What is key in this is the representative nature of the two witnesses. Whether one accepts them as actual prophets returned for this role (Moses & Elijah or Enoch and Elijah, two traditional understandings) or in a purely metaphorical sense, they stand for the witness of the Church:

“The content of the scroll is not that faithful Christians are to suffer martyrdom or that their martyrdom will be their victory: these things are already clear in 6:9-11; 7:9-14. The new revelation is that their faithful witness and death is to be instrumental in the conversion of the nations of the world. Their victory is not simply their own salvation from a world doomed to judgement, as might appear from chapter 7, but the salvation of the nations. God’s kingdom is to come not simply by saving an elect people who acknowledge his rule from a rebellious world over which his kingdom prevails merely by extinguishing the rebels. It is to come as the sacrificial witness of the elect people who already acknowledge God’s rule brings the rebellious nations also to acknowledge his rule. The people of God have been redeemed from all the nations (5:9) in order to bear prophetic witness to all the nations (11:3-13).
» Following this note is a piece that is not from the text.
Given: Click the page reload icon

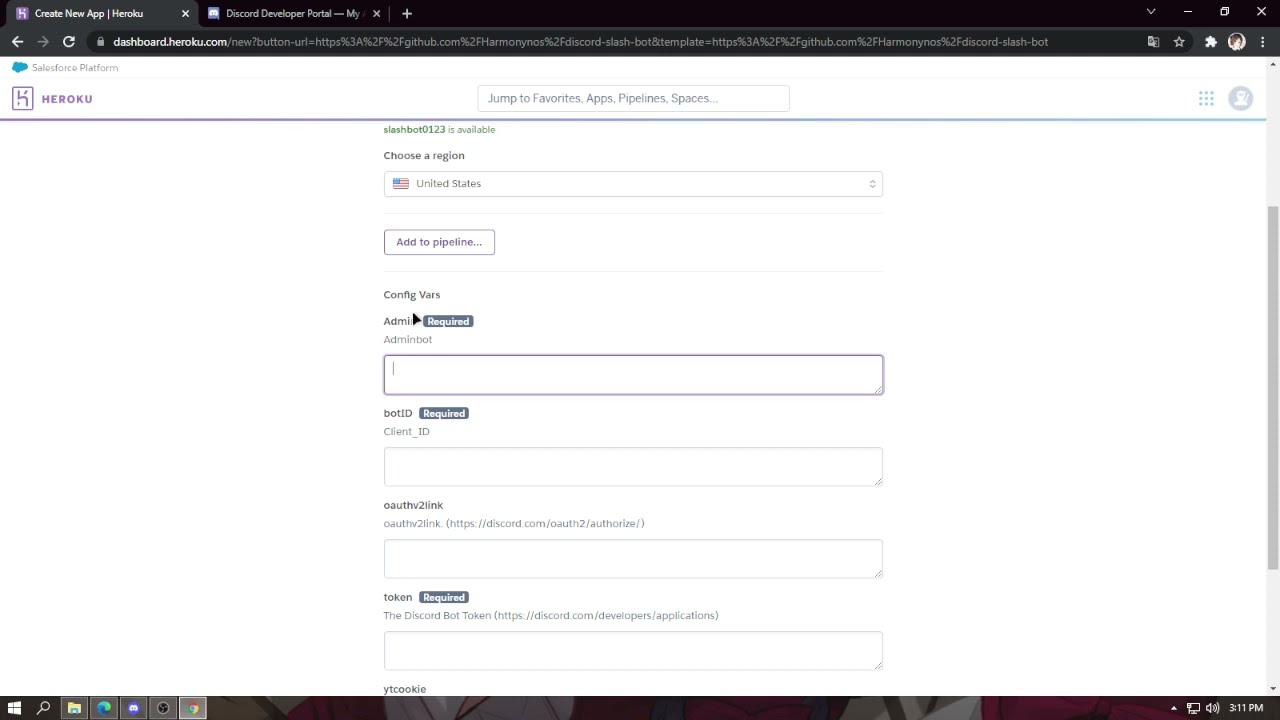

This is what the story of the two witnesses (11:3-13) symbolically dramatizes. Two individuals here represent the church in its faithful witness to the world. Their story must be taken neither literally nor even as an allegory, as though the sequence of events in this story were supposed to correspond to a sequence of events in the church’s history. The story is more like a parable, which dramatizes the nature and the result of the church’s witness.” (Kindle Edition, Location 1061)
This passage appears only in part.